The original design said:
“Choose what you want to do – or watch someone else doing it. Learn how to handle tools, paint, babies, machinery, or just listen to your favourite tune. Dance, talk or be lifted up to where you can see how other people make things work. Sit out over space with a drink and tune in to what’s happening elsewhere in the city. Try starting a riot or beginning a painting – or just lie back and stare at the sky.”
Joan is best known for her work in developing the Theatre Workshop, an experimental touring theatre group. In 1953, with her partner Gerry Raffles, she risked everything by taking a lease on a permanent base at the Theatre Royal Stratford East, London. The theatre was derelict, no funds were available for renovation, and the actors cleaned and painted the auditorium between rehearsals. To save money the cast and crew slept in the dressing rooms. The company renovated the building and Joan’s great causes – community and political theatre, improvisation, the working class language, the inclusion of children – helped change the face of British theatre.
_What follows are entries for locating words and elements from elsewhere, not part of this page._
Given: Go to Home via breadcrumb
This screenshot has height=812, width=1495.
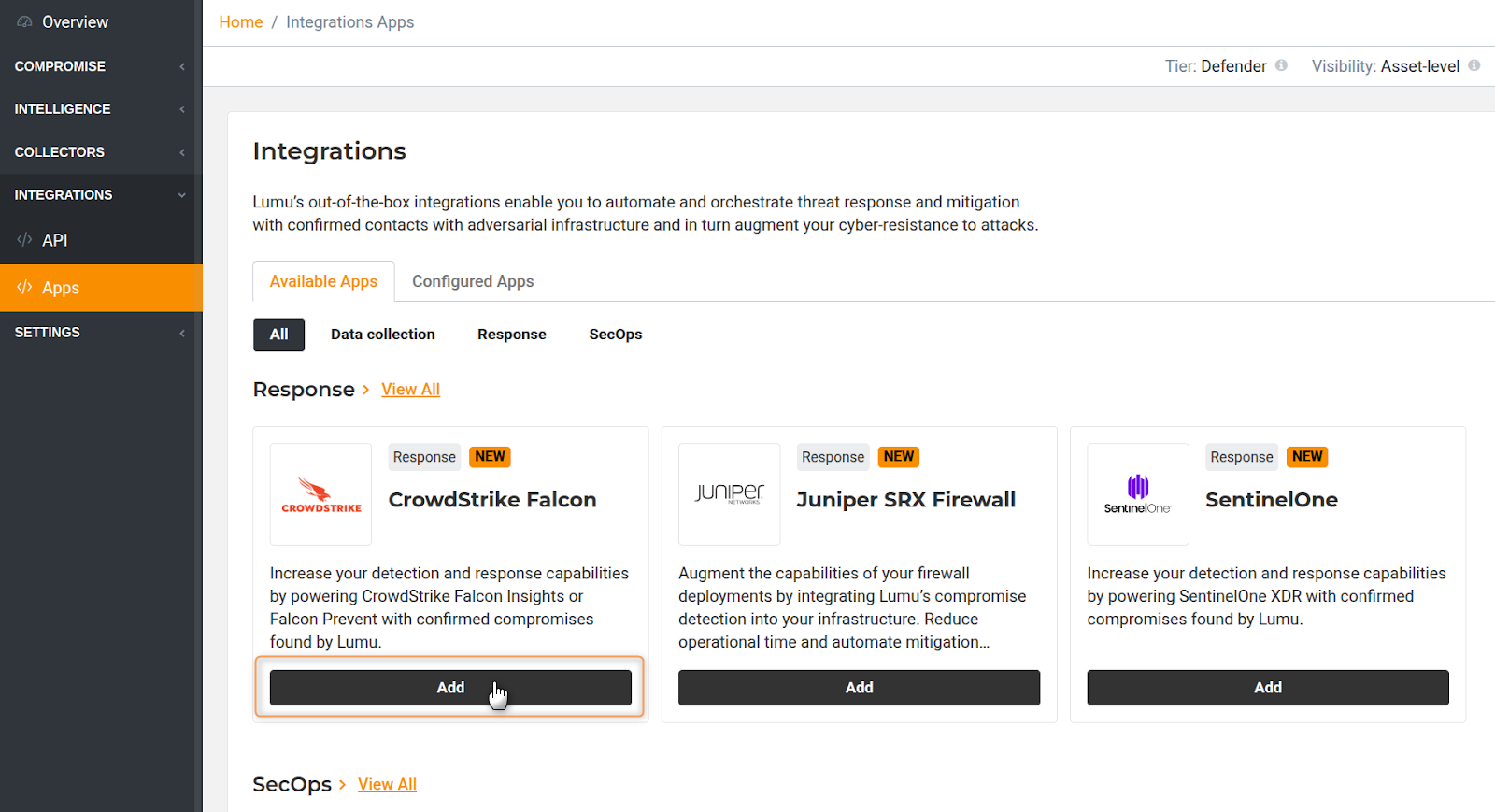Looking at the screenshot, I should coord(240,22).
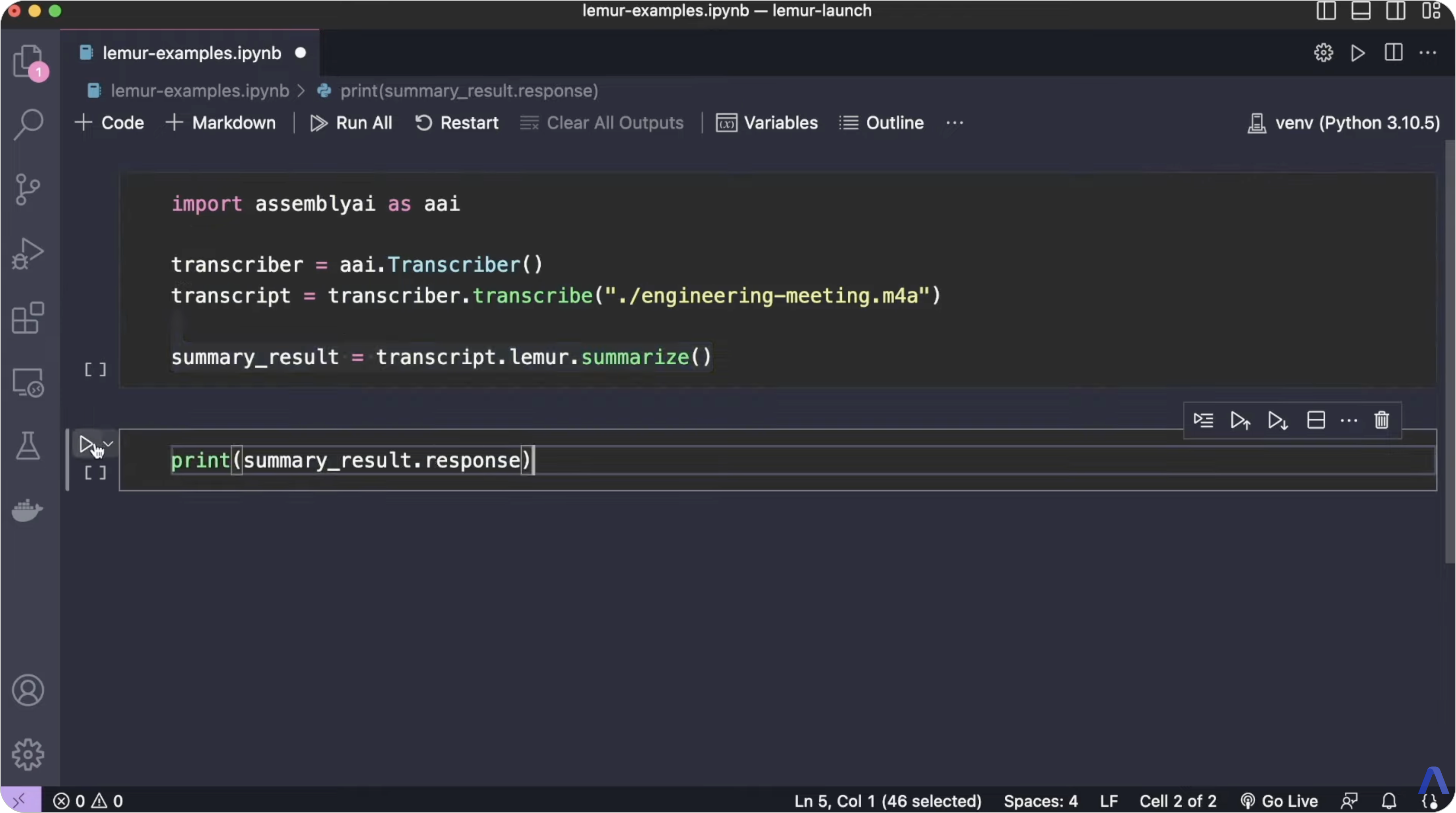Image resolution: width=1456 pixels, height=813 pixels.
Task: Open the Source Control view
Action: click(x=28, y=189)
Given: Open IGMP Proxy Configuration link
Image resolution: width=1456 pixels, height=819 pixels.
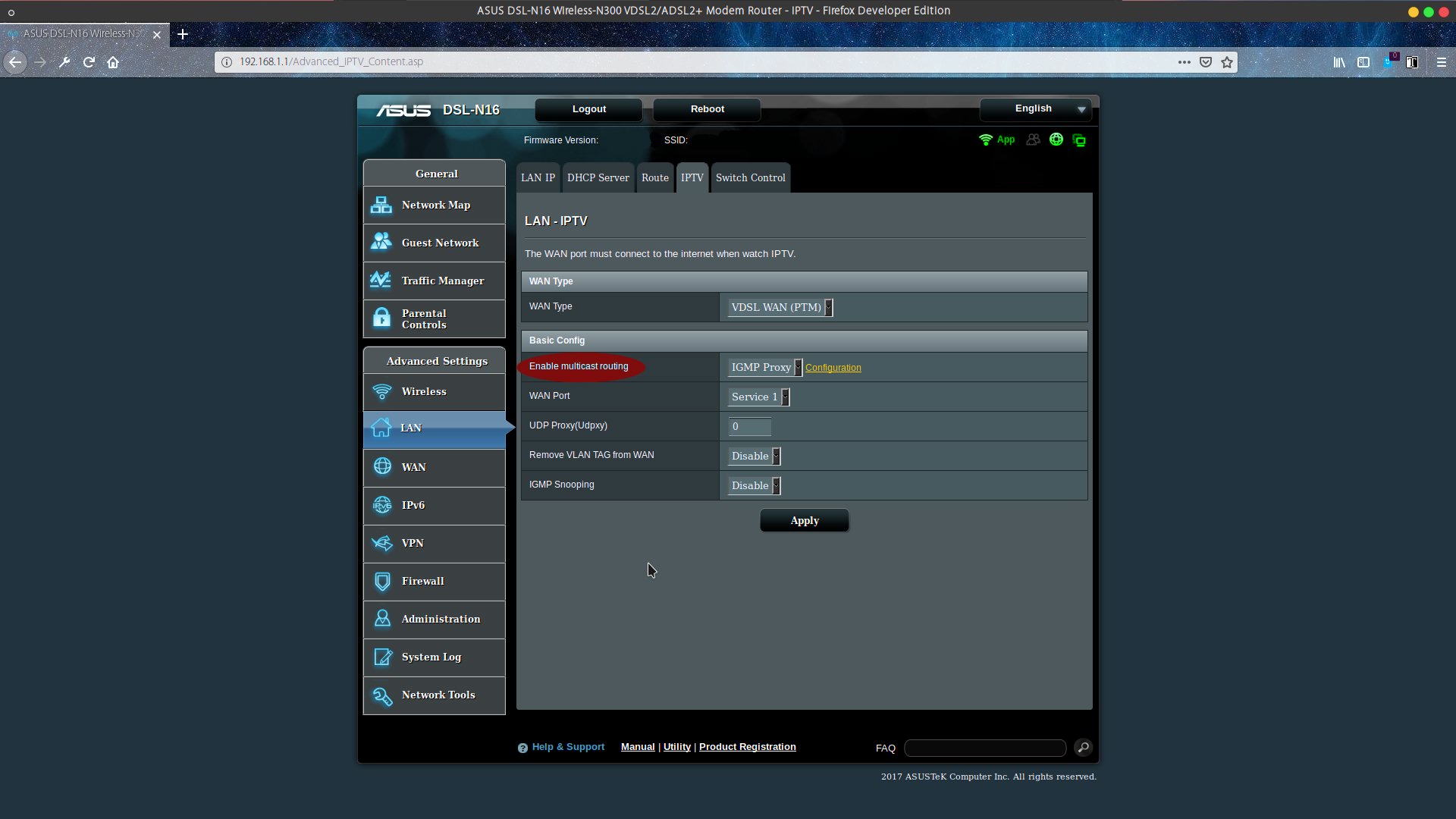Looking at the screenshot, I should (x=833, y=367).
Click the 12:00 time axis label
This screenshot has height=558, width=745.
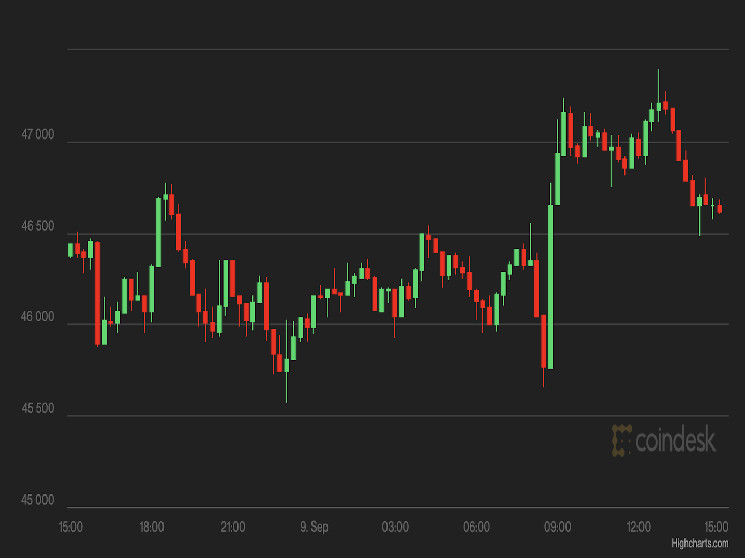pos(638,526)
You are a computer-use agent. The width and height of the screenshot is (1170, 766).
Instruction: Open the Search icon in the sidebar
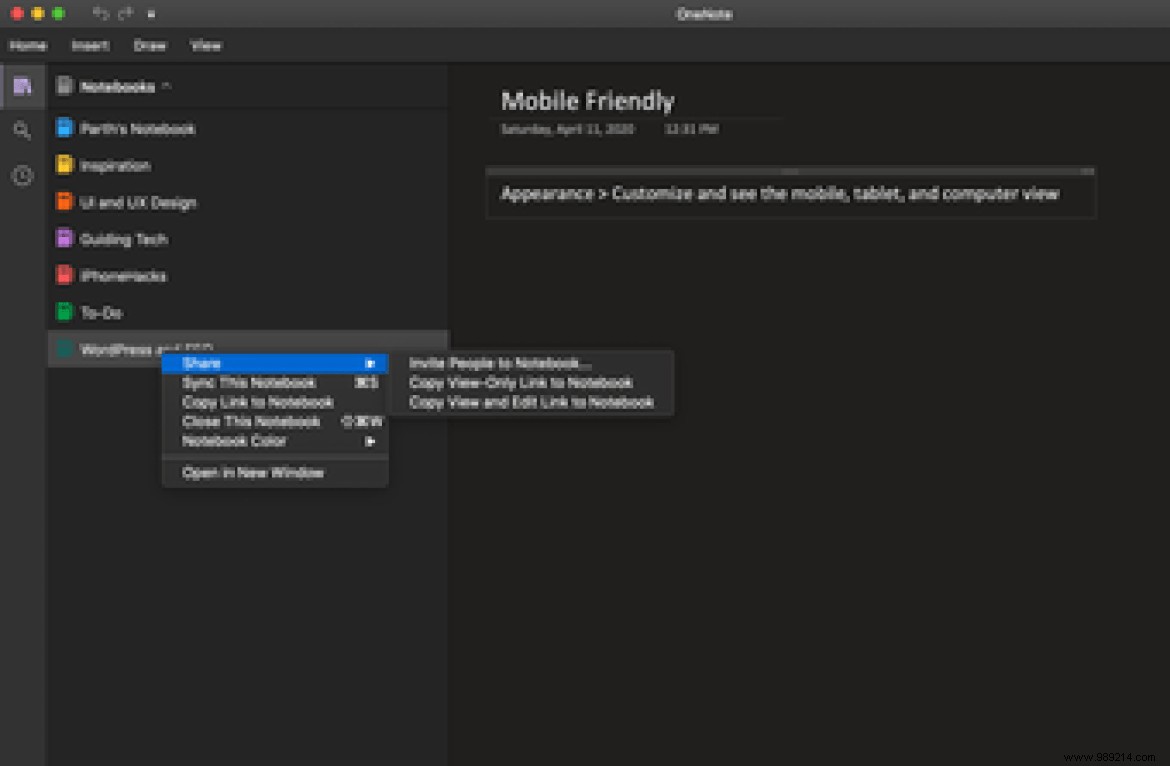(21, 130)
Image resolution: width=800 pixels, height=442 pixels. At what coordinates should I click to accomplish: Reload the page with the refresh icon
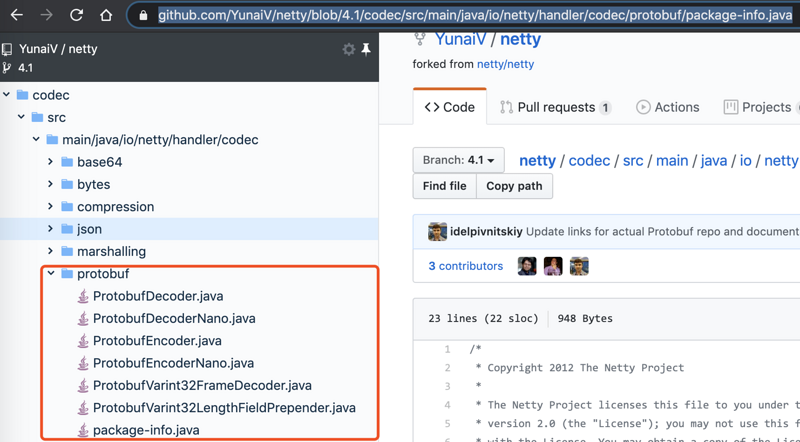[x=76, y=16]
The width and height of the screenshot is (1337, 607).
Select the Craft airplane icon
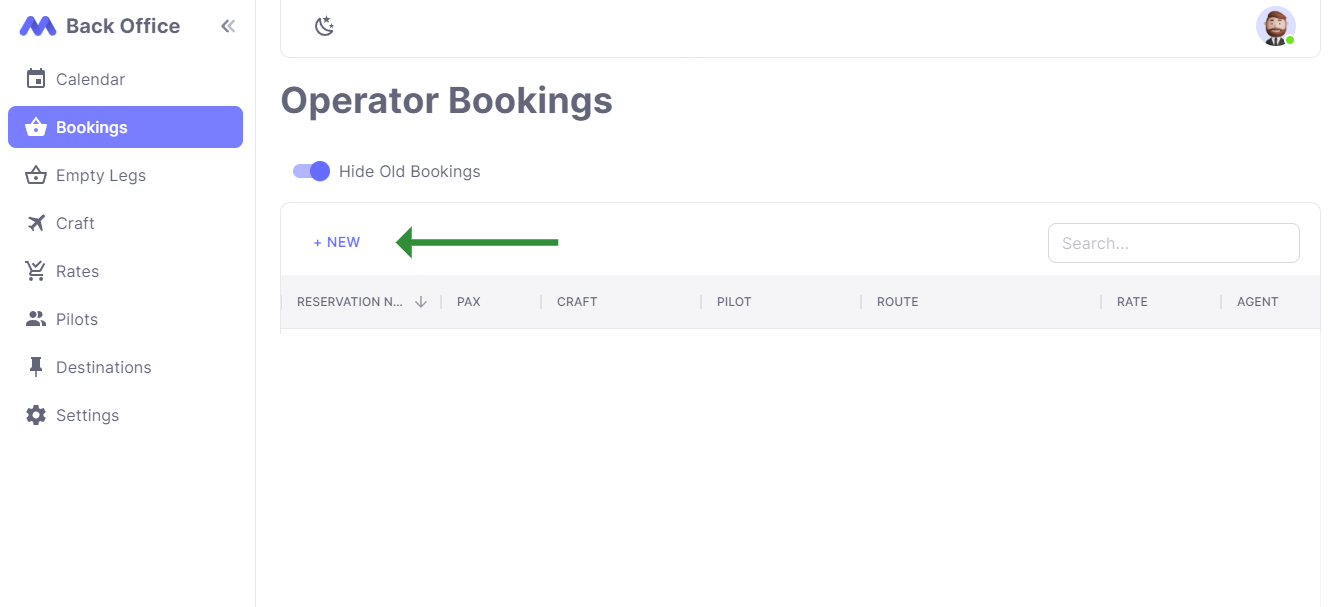[x=36, y=223]
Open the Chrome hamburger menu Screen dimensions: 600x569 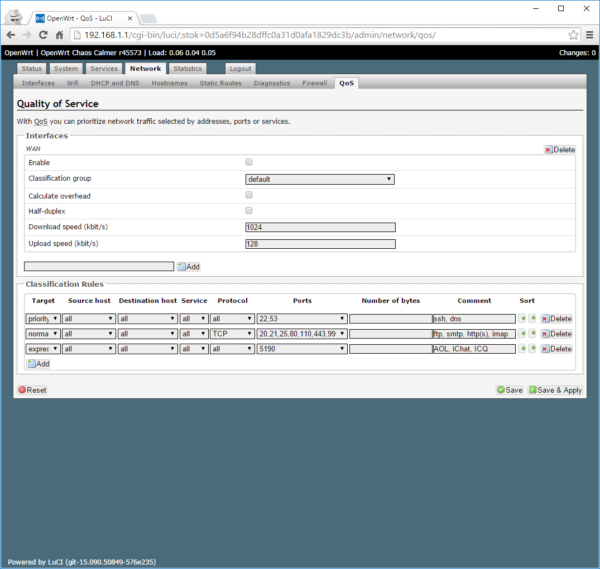pos(589,34)
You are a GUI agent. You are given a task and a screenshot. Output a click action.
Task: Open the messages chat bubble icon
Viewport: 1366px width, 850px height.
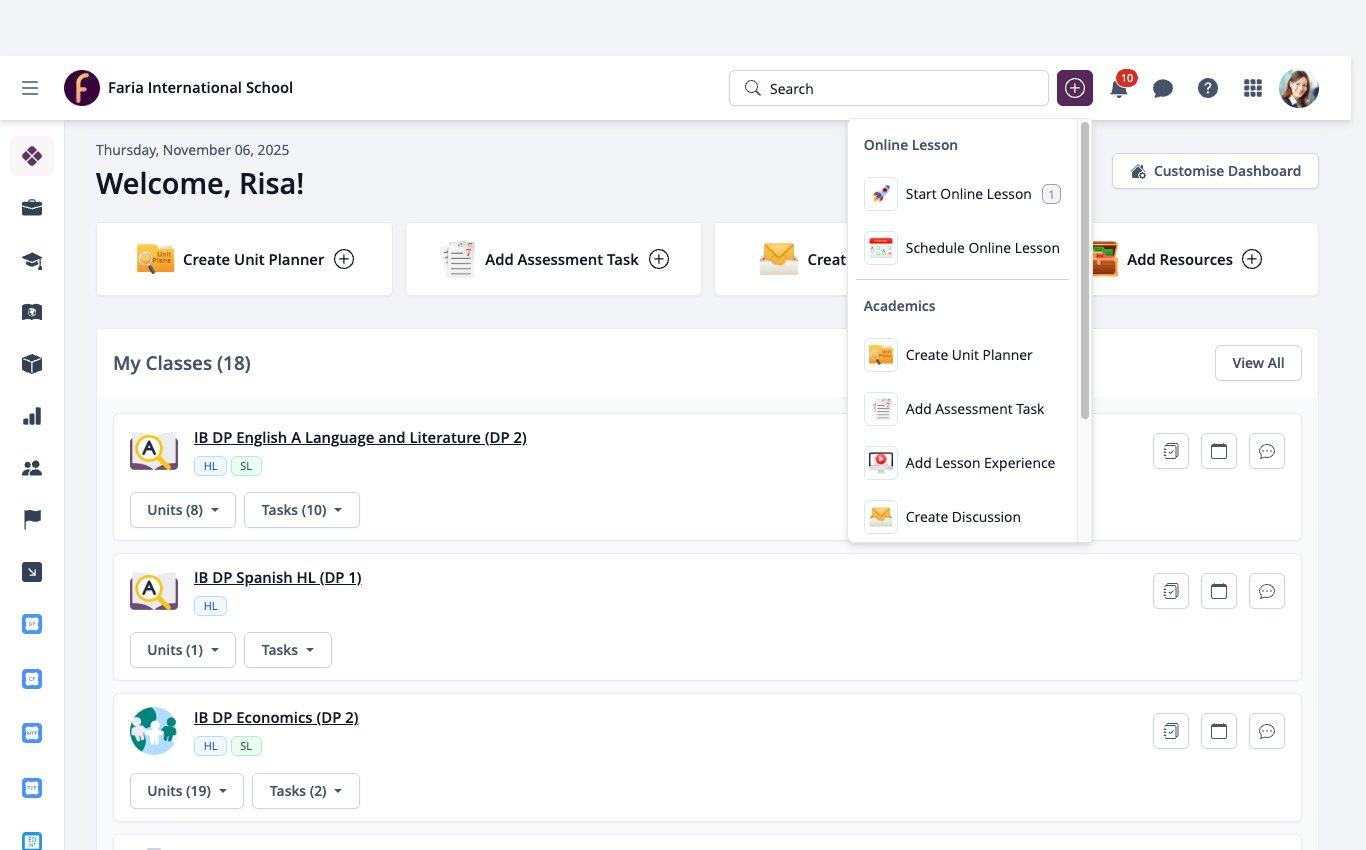point(1163,88)
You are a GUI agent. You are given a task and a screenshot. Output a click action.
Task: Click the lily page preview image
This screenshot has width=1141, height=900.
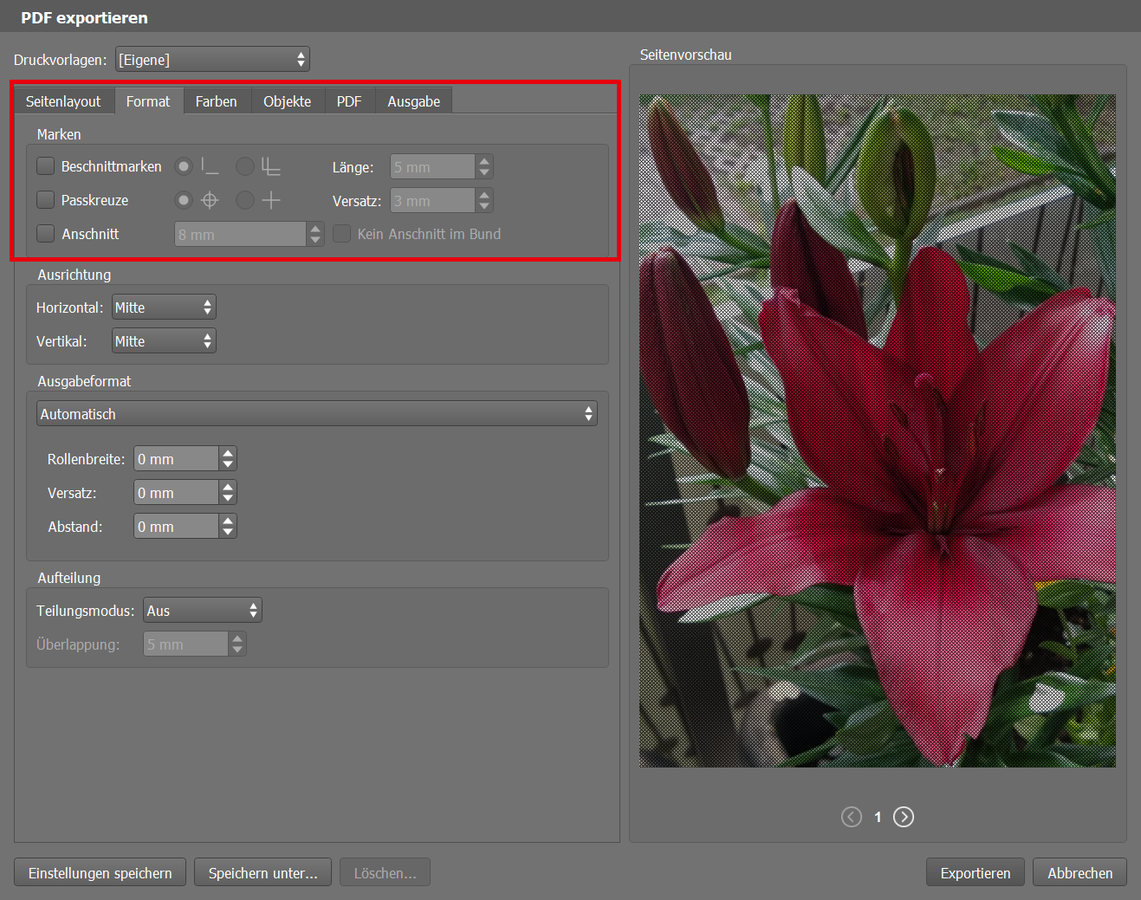pos(877,430)
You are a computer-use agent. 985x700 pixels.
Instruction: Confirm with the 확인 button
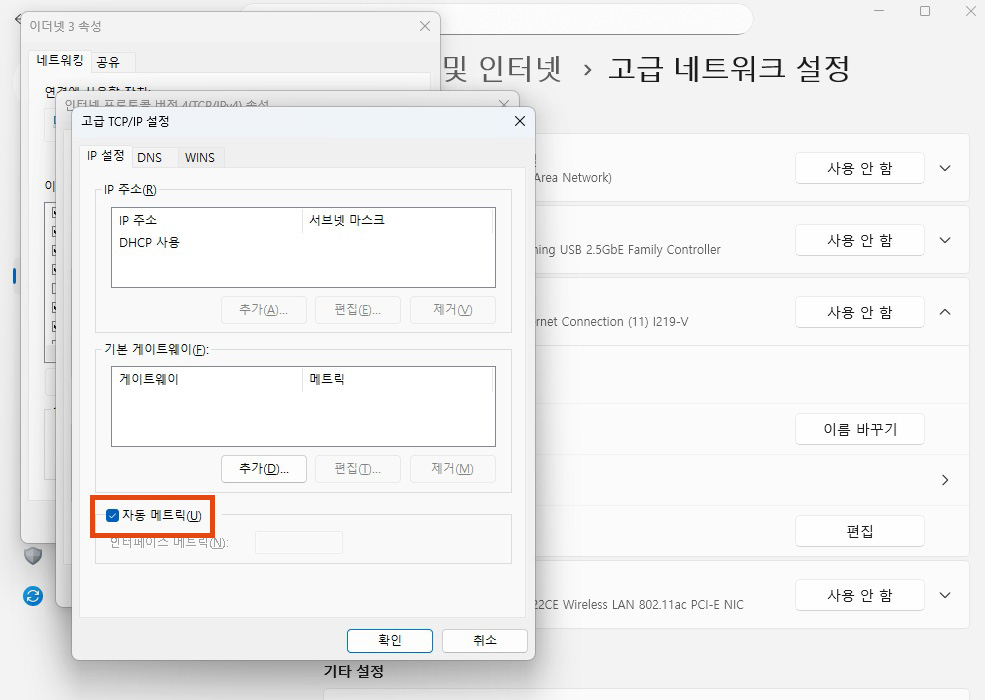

Price was an influential architect and architectural writer. He believed in the idea of using architecture and education as a way to drive economic redevelopment. Among many other projects, Price worked on the design of the aviary at London Zoo and proposed the redevelopment of the Thames South Bank. The original Fun Palace design is cited by many as an inspiration for Richard Rogers and Renzo Piano’s Pompidou Centre.
Joan and Price invited prominent educational theorist, psychologist, and cybernetician Gordon Pask to participate in the project in around 1963, and he organized the Fun Palace Cybernetics Committee. His work in cybernetics, concerned with machine behavior, feedback, information and learning was in tune with the idea of the Fun Palace as open-ended and responsive to its audiences.
Despite a Fun Palace Trust that included such luminaries as Yehudi Menuhin and Richard Buckminster Fuller, the Fun Palace never eventuated as a venue, but there were two early versions. In 1968, Joan and colleagues created Bubble City near Paternoster Square in central London, and in 1975 they took over the derelict building site in front of the Theatre Royal Stratford East, to create the Stratford Fair.
Cybernetics of Cybernetics
The 1974 publication The Cybernetics of Cybernetics is a collection of key papers in understanding how everything in our world connects to everything else, edited by the German-born composer and electronic and computer music pioneer Herbert Brün with the Austrian American scientist Heinz von Förster. Together they taught courses on cybernetics, heuristics, composition, cognition, and social change at the University of Illinois at Urbana-Champaign’s Biological Computer Lab, and The Cybernetics of Cybernetics was produced with students of those classes. During the 1950s, Brün had worked as composer and conductor of music for the theater, gave lectures, and seminars emphasizing the function of music in society.
In the late 1960s he began programming in FORTRAN, resulting in such works as Infraudibles (1968) and mutatis mutandis (1968). The latter was a series of computer graphics for interpretation by composer/performers. Von Förster’s work combined physics and philosophy, and he is widely attributed as the originator of Second-order cybernetics, also known as “the cybernetics of cybernetics,” the recursive application of cybernetics to itself. He worked on cognition based on neurophysiology, mathematics, and philosophy and has been lauded as “one of the most consequential thinkers in the history of cybernetics.”